What does Statistics have to do with Netflix knowing what movies you will like? A lot. Specifically with something called correlation. In Statistics, correlation allows us to measure the degree in which two different phenomena are related to one another. It is certainly possible to find correlations everywhere, for example:
- Temperatures in the summer and sales of ice cream.
- Completed years of education, the higher your potential to earn.
When one of them goes up, so does the other one. These types of relationships, for example the one of the temperature and ice cream sales, can be represented by a graphic called scatter plot, like the one below:
But then, how does Netflix know me so well to know what movies I will like? The answers is that it does not know you but it can predict what you will like through the usage of complex statistics using the data of the films you have liked in the past based on how you —and other customers— have rated them.
Netflix estimates that 75% of user activity is driven by automated recommendations that the service provides to its users. Back in 2006, Netflix launched a contest called Netflix Prize in which any person was invited to came up with a new algorithm that improved the existing Netflix recommendation system by at least 10 percent (that is 10 percent more accurate in predicting how a customer would rate a film after watching it). The individual or team that accomplished this feat would obtain one million dollars.
Using what they called “training data” —more than 100 million ratings given to 18,000 films by 480,000 Netflix customers— thousands of teams from 180 countries developed improvements to the existing algorithm to accurately predict the actual rating these customer will give to a selected group of films. After three years of perfecting the algorithm and thousands of attempts by the participants, Netflix declared a winner: a team of seven people conformed by statisticians and computer scientists from several countries.
What this algorithm does is an automated version of what we have been doing for several years to pick a movie to watch: find somebody with a taste in movies that matches yours and ask for a personalized recommendation, knowing that if that person’s likes and dislikes closely approach yours then that person’s choice will be similar to yours. In Statistics this is called correlation.
We can say that two specific variables are positively correlated if a change in one is directly associated to a change in the other one, always in the same direction, this could be the case for the relationship between height and weight. This is because people who is taller generally weigh more (on average); and people who is shorter tend to weigh less (also, on average).
The reason why I emphasize that these associations are not exact but average is because not every observation fits exactly an specific pattern. In some cases, short people weigh more —much more— than tall people, and in other cases, people who don’t exercise at all are slender than people who frequently exercise.
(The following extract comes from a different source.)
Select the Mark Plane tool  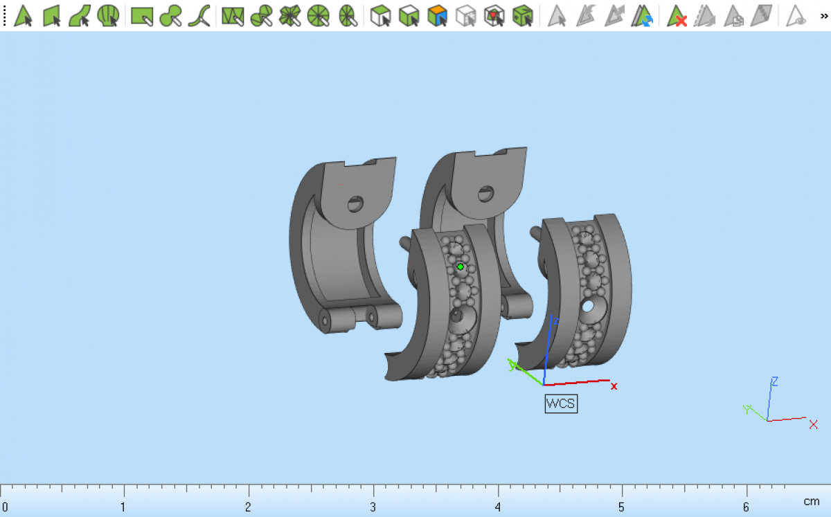click(52, 15)
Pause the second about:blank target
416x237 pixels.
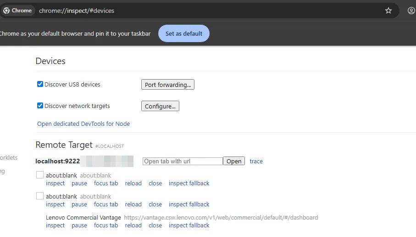coord(79,204)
One interesting characteristic about correlation as a statistical tool is that it is perfectly possible to express an association among two specific variables in a simple but very descriptive statistic called the correlation coefficient, which features two interesting points to notice. Firstly, that coefficient is just a simple number whose range goes from –1 to 1. When a correlation coefficient is 1, also known as perfect correlation, it implies that an alteration in one of the variables is directly linked to an equivalent change in the other variable in the same direction, and when the correlation coefficient is –1, also known as perfect negative correlation, it implies that an alteration in one of the variables is directly linked to an equivalent change in the other variable, but this time, in the opposite direction. When the correlation coefficient gets closer to either 1 or –1, then it is said that the correlation is stronger. Plus, when the correlation coefficient is 0 or close to 0, then it is said that there is no correlation between the two variables, to make this point clear, we can use the example of the —ridiculous and non existent— correlation between the number of shoes a person owns and the weight of that person. Secondly, when the correlation coefficient is expressed no units are involved, no matter what the nature of and how different each of the variables is, such is the case of the correlation between a variable expressed in units (number of shoes) and a variable expressed in kilograms (weight of a person).
Finally, the most important feat that, in Statistics, a correlation coefficient allows us to do is to simplify what could be very complex relationships among tons of pieces of data —which would require several different charts and tables to express— using an extremely simple descriptive statistic, the same one that Netflix uses to give us an extremely accurate recommendation of the next movie we will watch.